- WORK REQUIRED
Copy out every line of the material that opens with the line containing "At what coordinates" and closes with the line containing "pyautogui.click(x=249, y=42)", both included, shifting each coordinate by adding 114 to it. Leave the pictures out.

- SUPPLIED RECORDS
______________________________

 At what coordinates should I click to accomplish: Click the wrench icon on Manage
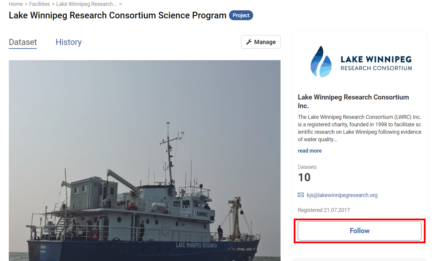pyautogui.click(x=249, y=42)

______________________________

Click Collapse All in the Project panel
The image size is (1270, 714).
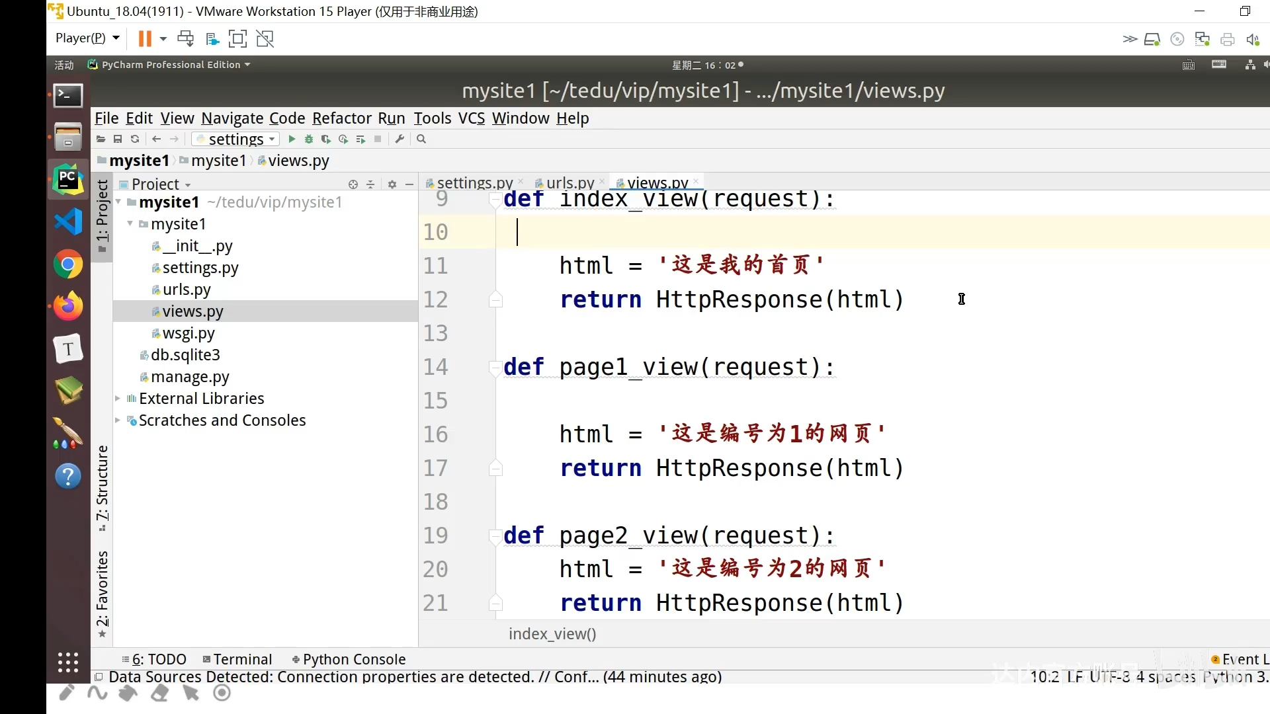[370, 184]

______________________________

- FINISHED ANSWER
 At what coordinates should I click to accomplish: Click the wrench icon on Manage
pyautogui.click(x=363, y=156)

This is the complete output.